2 Arizona small businesses receive USDA grant money for disaster response, agriculture projects
Aug 25, 2023, 8:00 PM | Updated: 8:10 pm
(Photo by Celal Gunes/Anadolu Agency via Getty Images)
PHOENIX — Two Arizona small businesses are receiving money from the U.S. Department of Agriculture to support research that addresses critical scientific challenges and opportunities in agriculture, the department announced Wednesday.
A total of 76 businesses around the country will receive a portion of over $12.5 million as a part of the USDA’s Small Business Innovation Research and Small Business Technology Transfer programs.
“The Biden-Harris Administration is committed to investing, growing and supporting small businesses through increased market opportunities that also strengthen the food system nationally and locally,” Dr. Chavonda Jacobs-Young, chief scientist and under secretary for research, education and economics said in a press release.
“Science-based innovations from federally funded research, often developed through public-private partnerships, create products and services that increase productivity and enhance global competitiveness for the U.S. agriculture sector.”
Solving disaster response issues in rural areas
For Hydronalix, the funds will go toward its Humanitarian Emergency Response Messenger of Essential Supplies (HERMES) project.
The company will design a low-cost (less than $2,000 each) interchangeable modular drone attachments called HERMES.
The attachments will assist with disaster response in rural areas to help rural populations and governments survive while waiting for rescue from first responders.
HERMES will help in situations like flooding, physical blockages or lack of resources.

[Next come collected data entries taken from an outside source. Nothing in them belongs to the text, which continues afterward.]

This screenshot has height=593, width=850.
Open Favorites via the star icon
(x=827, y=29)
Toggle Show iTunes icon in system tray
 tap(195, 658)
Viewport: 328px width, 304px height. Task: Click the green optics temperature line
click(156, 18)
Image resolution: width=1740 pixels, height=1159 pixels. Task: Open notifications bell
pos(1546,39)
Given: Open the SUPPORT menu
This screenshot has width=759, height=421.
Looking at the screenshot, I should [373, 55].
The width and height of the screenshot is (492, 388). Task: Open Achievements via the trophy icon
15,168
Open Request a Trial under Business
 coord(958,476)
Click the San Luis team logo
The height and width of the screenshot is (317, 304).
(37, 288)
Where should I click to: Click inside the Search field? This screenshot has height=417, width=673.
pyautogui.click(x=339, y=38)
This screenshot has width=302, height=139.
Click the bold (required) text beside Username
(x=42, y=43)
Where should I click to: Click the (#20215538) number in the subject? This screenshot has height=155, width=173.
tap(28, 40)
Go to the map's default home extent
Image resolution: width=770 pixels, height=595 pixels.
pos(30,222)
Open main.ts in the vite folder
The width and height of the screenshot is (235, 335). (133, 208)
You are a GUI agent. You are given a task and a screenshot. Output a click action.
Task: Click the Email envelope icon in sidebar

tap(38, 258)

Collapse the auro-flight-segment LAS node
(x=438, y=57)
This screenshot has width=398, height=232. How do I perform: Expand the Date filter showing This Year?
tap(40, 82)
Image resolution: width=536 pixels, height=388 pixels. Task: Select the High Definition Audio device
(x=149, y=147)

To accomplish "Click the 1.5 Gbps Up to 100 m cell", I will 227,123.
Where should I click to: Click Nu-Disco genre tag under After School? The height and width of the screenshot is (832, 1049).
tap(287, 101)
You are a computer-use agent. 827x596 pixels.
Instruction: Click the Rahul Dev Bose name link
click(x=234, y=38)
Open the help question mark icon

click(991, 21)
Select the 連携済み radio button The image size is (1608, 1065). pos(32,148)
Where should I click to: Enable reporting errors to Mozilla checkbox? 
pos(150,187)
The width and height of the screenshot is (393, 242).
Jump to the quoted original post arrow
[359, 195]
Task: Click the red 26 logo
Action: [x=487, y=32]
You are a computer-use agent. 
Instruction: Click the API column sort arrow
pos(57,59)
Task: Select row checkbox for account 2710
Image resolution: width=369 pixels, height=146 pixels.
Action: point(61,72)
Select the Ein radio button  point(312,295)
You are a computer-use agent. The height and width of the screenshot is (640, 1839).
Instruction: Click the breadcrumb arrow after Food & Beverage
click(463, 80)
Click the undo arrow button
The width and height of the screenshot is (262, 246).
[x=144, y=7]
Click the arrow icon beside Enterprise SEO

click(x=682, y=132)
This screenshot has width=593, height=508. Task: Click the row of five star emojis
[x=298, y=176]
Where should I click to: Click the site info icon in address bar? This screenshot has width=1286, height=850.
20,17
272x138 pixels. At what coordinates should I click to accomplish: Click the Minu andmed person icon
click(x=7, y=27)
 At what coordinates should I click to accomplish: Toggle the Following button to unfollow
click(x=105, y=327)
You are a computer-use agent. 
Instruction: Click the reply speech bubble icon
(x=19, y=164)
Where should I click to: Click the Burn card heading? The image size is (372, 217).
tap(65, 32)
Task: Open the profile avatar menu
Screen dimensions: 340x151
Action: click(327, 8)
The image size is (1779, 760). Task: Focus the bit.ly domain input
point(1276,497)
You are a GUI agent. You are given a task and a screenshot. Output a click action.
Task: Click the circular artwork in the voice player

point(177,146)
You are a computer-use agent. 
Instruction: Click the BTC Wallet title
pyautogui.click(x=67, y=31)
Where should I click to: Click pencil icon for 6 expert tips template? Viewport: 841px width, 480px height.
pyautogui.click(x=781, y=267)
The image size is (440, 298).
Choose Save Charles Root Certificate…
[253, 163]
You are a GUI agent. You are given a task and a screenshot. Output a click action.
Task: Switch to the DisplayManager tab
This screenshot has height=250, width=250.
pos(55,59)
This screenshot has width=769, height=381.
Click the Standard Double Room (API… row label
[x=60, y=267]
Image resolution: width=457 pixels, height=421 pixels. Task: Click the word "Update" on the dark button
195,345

The device will be capable of delivering medicine food, medical, water and other critical supplies to medical communities.
In addition, HERMES will provide depth and cell amplifiers for rural populations facing an emergency.
Padma AgRobotic’s project will go toward an autonomous harvester for cilantro with bunching and tying capability.
Along with cilantro, the harvester will be used for other specialty crops that are harvested in bunches.
The company said the labor costs take up to 50% of total costs and automating the task would reduce expenses for farms by 40%-50%.
The project will also tackle a huge labor shortage affecting the agricultural industry. In addition, it will reduce the need to import crops and make the U.S. more competitive, the company stated.